§ PROBLEM TO SOLVE
Set down, exactly as written, the line containing "Task: Click the Morty coin avatar icon" and all the lines that follow it to the end of the entries below, omitting every picture.

[Stored data]
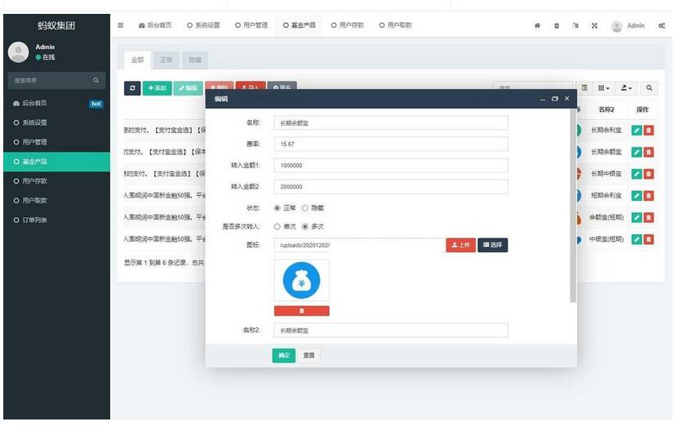Open the settings gears icon at top right
Image resolution: width=679 pixels, height=426 pixels.
(x=661, y=25)
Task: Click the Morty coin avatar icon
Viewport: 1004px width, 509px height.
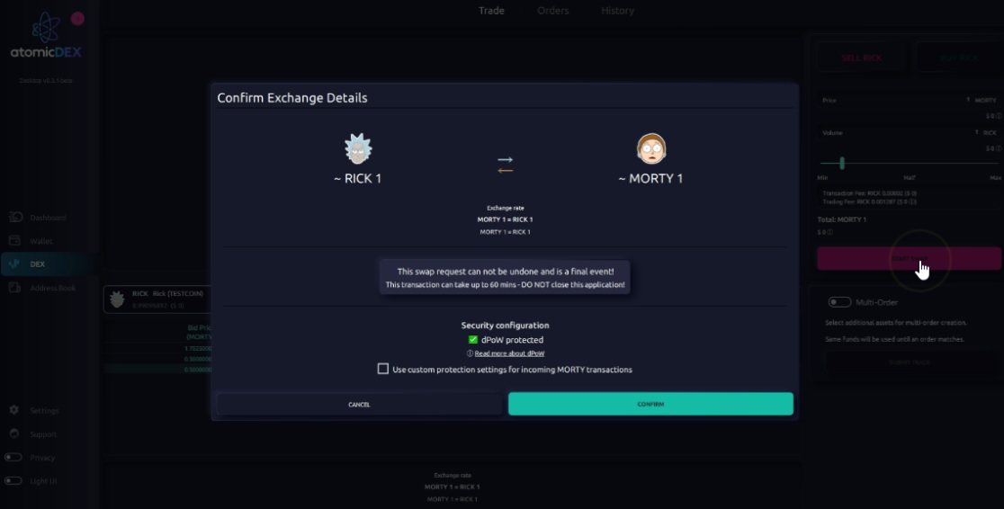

§ SOLUTION FOR THIS EXERCISE
Task: Click the Morty coin avatar icon
Viewport: 1004px width, 509px height.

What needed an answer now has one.